Get the knowledge: How to make better choices about electronics 

Another big issue is built in obsolescence. A European Environment Information and Observatory Network report on Electronics and obsolescence in a circular economy indicates the current shortfall in consumer expectations for how long products should last and what they actually deliver (see table below).

 

Product	Designed (years)	Consumer expectations	Actual
Phone	2	4.5	1.8
TV	25	10.5	7.3
Washing machine	10	12.5	8.3
Vacuum cleaner	10	10	8
Fridge	-	12.5	8.5

Last year Good Electronics published a State of Play and Roadmap report to feed into the EU’s  Re-sourcing project, which aims to tackle both substandard working conditions and human rights violations in the sector, and risks associated with conflict minerals, artisanal mines, and mica mining. The overall aim is to define, implement and verify responsible sourcing practices across the supply. 

 

While consumers wait for this to happen, there are alternatives on the market, such as Fairphone, which tackle issues including the treatment of workers at its suppliers. But these products represent a relatively small and new part of the technology market. 

E-waste mountain 

As well as huge growth in demand for EEE, the sector produces the fastest-growing waste stream, creating nearly 60m tonnes of waste in 2021, according to the public-private collaboration Platform for Accelerating the Circular Economy (Pace). 

 

That figure is expected to increase to 75m tonnes by 2030. The group notes that EEE waste contains products that have been discarded prematurely, along with raw materials, that has a value of $60m (this is mainly based on the value of iron, copper and gold). Currently, less than 20% of global waste is collected and recycled or managed appropriately. 

 

The rest is lost to landfill (it is estimated that 2% of all landfills in the US consists of waste EEE) or shipped to low income countries. In many of these countries an informal economy has built up to dismantle and extract valuable resources, but often without adequate protection for workers or the environment, leading to impacts on health and pollution. 

 

It is estimated that 50-80% of e-waste sent to electronics recycling centres in the US and Europe end up in other nations, as it’s cheaper to get labour elsewhere to separate the materials. 

Circular solutions

One way to tackle resource use and waste generation is to adopt circular approaches to electronic and electrical products. So far, use of recycled materials in electronics has proved problematic as there is, as yet, insufficient recycled materials available. 

 

But as more sectors adopt circular approaches there is likely to be more recycled feedstock available.
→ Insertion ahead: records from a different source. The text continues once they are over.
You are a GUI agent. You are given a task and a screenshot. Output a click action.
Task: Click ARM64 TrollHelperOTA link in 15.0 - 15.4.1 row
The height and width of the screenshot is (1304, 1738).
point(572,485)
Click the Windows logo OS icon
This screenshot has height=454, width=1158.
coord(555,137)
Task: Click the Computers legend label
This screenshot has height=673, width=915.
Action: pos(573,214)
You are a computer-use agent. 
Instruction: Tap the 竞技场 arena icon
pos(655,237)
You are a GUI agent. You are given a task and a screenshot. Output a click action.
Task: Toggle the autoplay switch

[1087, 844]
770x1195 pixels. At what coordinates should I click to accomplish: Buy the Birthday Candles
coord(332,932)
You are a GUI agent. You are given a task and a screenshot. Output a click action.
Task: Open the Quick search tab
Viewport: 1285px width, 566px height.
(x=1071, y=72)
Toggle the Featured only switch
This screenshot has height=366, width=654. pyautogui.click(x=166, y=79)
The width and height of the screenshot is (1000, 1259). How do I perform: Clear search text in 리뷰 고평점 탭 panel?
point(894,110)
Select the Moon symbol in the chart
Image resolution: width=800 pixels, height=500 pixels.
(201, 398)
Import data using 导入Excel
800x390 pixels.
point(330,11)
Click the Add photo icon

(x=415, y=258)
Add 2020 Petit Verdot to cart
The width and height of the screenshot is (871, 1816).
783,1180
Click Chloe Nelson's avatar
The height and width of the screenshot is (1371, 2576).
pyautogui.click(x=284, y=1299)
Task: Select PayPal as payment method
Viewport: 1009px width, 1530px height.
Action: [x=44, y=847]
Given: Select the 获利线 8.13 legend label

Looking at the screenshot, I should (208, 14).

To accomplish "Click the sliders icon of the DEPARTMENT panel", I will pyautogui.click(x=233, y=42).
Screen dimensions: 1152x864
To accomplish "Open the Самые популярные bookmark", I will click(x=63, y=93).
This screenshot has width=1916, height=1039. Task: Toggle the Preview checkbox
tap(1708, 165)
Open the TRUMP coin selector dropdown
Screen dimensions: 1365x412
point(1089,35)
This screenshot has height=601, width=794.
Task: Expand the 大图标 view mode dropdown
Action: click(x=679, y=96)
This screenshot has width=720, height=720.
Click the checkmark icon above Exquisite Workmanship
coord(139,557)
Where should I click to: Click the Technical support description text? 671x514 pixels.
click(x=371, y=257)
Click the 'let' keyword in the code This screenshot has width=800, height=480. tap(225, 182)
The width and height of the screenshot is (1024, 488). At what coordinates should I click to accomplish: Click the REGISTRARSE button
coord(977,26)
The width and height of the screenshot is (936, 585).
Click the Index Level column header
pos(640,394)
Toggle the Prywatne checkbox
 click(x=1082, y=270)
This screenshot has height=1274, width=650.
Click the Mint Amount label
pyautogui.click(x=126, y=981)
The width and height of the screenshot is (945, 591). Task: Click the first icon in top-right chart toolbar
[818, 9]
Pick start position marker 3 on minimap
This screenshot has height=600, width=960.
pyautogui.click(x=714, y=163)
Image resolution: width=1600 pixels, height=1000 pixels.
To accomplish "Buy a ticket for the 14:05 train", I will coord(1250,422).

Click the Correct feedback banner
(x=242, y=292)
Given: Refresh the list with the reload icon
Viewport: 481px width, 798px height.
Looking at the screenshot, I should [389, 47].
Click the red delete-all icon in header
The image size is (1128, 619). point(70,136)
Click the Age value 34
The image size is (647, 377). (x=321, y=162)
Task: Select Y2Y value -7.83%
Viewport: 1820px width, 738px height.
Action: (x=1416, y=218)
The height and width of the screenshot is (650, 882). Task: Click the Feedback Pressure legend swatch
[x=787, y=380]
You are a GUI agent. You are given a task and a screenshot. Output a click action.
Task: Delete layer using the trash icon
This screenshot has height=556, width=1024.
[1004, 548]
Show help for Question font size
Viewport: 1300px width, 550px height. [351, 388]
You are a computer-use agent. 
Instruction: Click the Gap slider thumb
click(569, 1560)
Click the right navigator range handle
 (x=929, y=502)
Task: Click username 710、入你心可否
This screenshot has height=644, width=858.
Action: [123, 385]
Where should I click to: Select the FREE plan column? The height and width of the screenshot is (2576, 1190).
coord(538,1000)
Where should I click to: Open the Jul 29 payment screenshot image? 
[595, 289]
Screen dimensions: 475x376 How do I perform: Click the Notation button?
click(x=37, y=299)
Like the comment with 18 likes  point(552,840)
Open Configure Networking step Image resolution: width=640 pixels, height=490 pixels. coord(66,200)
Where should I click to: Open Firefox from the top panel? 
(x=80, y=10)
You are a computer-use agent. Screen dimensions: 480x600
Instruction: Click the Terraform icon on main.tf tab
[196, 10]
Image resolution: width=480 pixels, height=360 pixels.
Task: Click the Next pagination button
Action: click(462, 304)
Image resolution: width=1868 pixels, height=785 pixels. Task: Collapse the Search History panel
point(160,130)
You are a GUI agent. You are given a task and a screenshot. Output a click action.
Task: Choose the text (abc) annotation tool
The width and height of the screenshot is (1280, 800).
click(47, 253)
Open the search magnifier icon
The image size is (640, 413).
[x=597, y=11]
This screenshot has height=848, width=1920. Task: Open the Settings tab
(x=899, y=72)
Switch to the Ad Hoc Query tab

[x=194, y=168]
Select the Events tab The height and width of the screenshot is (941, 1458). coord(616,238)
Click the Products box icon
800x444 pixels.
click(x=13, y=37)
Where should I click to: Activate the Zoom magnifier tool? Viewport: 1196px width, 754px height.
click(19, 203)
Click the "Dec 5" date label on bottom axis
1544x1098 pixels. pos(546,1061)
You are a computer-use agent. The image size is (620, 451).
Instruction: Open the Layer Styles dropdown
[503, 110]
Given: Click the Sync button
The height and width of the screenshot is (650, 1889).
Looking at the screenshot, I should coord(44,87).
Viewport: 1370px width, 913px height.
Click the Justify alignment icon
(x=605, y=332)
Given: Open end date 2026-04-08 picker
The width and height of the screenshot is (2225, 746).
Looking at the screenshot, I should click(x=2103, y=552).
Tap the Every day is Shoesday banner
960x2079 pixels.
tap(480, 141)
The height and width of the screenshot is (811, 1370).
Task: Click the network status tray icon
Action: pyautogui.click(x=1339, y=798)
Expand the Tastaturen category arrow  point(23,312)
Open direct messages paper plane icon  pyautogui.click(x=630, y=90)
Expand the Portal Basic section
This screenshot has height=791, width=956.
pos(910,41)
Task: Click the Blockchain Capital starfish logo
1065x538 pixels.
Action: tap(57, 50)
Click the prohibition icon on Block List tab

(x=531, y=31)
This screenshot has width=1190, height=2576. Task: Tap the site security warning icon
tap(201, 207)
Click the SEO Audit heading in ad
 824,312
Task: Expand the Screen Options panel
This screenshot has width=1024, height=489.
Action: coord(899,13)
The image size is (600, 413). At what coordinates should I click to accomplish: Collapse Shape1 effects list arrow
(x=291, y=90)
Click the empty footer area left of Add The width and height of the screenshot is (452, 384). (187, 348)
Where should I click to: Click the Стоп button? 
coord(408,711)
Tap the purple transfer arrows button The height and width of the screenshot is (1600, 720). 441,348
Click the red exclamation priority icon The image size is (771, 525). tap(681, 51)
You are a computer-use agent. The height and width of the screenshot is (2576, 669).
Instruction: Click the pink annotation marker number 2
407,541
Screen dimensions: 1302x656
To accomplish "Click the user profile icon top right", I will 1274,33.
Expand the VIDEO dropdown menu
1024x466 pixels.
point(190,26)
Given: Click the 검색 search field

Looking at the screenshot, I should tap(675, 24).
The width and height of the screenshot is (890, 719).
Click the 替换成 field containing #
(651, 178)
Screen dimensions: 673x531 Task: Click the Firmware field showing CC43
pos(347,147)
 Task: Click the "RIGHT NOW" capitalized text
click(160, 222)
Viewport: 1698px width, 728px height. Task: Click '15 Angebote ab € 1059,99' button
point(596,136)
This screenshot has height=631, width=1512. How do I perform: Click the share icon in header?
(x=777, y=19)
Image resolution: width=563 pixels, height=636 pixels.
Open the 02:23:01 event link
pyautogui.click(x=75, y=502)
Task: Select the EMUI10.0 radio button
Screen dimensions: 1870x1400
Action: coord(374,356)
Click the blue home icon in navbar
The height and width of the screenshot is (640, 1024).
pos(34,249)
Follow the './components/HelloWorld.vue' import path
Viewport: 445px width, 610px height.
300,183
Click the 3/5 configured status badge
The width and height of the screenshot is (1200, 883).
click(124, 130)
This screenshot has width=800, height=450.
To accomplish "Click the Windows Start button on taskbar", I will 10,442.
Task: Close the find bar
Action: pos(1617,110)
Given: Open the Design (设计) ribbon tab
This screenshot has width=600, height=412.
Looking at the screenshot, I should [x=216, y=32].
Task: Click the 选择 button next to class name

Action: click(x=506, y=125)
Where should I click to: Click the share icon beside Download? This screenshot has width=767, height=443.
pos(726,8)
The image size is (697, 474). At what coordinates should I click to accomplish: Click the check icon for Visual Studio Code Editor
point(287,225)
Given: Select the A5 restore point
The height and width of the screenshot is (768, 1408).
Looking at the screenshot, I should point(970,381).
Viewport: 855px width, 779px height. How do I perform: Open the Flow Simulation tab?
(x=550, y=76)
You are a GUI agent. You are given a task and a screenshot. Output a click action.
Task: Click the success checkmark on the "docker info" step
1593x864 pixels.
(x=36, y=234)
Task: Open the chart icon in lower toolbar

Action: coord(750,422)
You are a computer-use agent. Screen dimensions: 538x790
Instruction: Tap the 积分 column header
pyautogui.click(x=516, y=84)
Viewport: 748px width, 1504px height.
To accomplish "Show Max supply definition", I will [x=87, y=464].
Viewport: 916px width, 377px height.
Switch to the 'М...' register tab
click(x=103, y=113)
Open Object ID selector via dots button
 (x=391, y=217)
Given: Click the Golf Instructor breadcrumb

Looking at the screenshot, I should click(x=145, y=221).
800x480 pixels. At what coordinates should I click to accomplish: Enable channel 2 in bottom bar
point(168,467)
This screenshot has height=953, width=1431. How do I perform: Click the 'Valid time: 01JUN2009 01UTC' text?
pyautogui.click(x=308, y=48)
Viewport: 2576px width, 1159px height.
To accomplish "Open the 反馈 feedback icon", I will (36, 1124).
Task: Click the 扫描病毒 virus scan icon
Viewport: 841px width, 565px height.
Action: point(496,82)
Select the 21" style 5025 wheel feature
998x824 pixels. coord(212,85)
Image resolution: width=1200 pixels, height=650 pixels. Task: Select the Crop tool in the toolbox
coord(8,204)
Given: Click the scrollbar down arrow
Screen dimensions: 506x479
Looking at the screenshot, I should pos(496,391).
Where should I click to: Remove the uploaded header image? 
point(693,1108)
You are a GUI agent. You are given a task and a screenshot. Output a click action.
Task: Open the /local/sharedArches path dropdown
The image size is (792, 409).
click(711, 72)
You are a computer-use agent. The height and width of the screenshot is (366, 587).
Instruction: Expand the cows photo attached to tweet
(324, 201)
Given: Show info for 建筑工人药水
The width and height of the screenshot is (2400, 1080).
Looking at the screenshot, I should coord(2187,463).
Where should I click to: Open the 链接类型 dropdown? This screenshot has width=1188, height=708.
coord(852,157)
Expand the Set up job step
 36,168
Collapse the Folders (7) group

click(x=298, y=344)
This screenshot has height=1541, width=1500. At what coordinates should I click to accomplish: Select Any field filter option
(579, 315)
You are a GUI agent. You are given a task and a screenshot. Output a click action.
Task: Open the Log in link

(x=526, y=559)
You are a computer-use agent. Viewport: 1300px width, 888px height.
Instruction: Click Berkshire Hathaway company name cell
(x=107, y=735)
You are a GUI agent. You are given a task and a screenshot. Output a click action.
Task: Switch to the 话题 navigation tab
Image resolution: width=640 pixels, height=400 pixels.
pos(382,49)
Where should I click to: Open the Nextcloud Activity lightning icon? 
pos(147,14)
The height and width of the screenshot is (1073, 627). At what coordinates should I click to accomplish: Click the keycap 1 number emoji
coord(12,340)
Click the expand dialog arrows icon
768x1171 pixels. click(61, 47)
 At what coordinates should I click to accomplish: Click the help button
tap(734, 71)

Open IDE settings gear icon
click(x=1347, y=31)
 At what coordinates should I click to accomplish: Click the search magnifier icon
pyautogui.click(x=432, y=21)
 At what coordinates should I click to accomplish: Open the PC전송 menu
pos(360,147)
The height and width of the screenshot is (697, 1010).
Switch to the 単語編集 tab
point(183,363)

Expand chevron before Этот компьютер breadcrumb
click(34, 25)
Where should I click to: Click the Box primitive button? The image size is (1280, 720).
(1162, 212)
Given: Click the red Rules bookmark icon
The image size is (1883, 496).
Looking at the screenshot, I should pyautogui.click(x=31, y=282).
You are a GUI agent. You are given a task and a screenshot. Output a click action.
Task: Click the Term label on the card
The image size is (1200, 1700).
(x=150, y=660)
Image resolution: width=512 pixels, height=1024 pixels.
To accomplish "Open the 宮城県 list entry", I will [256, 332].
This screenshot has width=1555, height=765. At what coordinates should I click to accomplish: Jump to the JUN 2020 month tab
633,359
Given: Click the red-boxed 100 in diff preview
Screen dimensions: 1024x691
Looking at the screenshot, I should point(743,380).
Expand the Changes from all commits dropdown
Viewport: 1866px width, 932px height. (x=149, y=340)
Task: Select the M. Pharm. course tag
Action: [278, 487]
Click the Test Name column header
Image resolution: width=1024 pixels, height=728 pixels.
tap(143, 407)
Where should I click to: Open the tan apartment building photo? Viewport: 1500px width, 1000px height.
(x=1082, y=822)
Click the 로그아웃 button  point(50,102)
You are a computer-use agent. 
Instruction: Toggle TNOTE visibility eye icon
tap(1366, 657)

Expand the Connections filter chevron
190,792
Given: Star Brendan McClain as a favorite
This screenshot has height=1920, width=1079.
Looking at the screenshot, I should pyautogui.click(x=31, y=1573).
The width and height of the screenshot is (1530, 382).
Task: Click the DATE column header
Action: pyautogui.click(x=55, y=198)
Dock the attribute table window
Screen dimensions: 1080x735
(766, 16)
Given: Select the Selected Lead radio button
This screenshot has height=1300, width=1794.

Also more companies are setting up services to collect and recycle EEE because of the value of the waste. 

 

Recycling materials from electronics is also challenging because of the complexity of product design, the way that they are built (they are not easy to dismantle for processing), and the vast array of materials they contain that can be difficult to separate. 

 

In addition, electronics often contain hazardous substances, such as lead solder, certain flame retardants and plastics additives. These chemicals pose little threat when they are contained within the devices, but present significant risks to anyone dismantling and recycling. 

 

These substances need to be removed during recycling, so they do not reenter material streams, where they wouldn’t be labelled or identified, presenting a potential risk to people buying products made of recycled materials. 

New business models

A report by Pace for the World Economic Forum and UN E-Waste Coalition recommended that the tech sector rethink its business models, shifting away from linear sales, to as-a-service model as this would support the recirculation of materials, as well as extend the life of products. 

 

Companies are looking for circular business models to keep materials in use as long as possible. Dell, for example, achieved a certified closed-loop process which takes plastics from recycled electronics and processes them for use as plastic parts in new computers. The company  has used millions of pounds of recycled plastic in more than 125 different product lines.

Convincing consumers

Making sure the public is engaged with these changes is critical. WEF notes that while consumers look for more sustainable choices, there is still a perception that use of recycled or more sustainable materials in new products means they are of lower quality. It is important that brands and the media convince people otherwise.

 

People don’t only need help with their purchases, they also need better information on repair, recycling and disposal. Businesses and governments might also consider incentives.

 

There are a growing number of centres dedicated to recycling electronics locally. The best way to find one is to search for ‘electronic recycling’ [how can you ensure they handle your products sustainably?]. 

Hoarded e-waste

An Ipsos Mori survey for the Royal Society of Chemistry found that nearly half of UK households have up to five unused electronic devices – such as mobile phones, computers, smart TVs, MP3 players or e-readers. (The number increases to ten for people between 16-24). The survey also showed that more than 80% of people have no plans to recycle or sell on their devices after they fall out of use.

 

The RSC notes that natural sources of six of the elements found in mobile phones are set to run out within the next 100 years. Nearly 60% of people said that knowing this would make them more likely to recycle old devices.

 

The fact is, many materials used in electronics can be recovered and recycled, and more could be if circularity is considered during design. For example, copper, aluminium, gold, silver and zinc are 100% recyclable and can be recycled a repeated number of times with no loss in performance. Other metals like lithium and cobalt are also recyclable, although there is some degradation. 

 

The Ellen MacArthur Foundation set out its circular vision for consumer electronics in 2017, noting that cloud computing and data storage mean consumer access to their data is independent of the device, which should make them happier to let go of their devices (rather than hoarding them). 

Regulatory measures 

The electronics industry is also regulated in several ways.  The Restriction of Hazardous Substances directive bought in by the EU in 2011 has been updated several times, as more chemicals are restricted.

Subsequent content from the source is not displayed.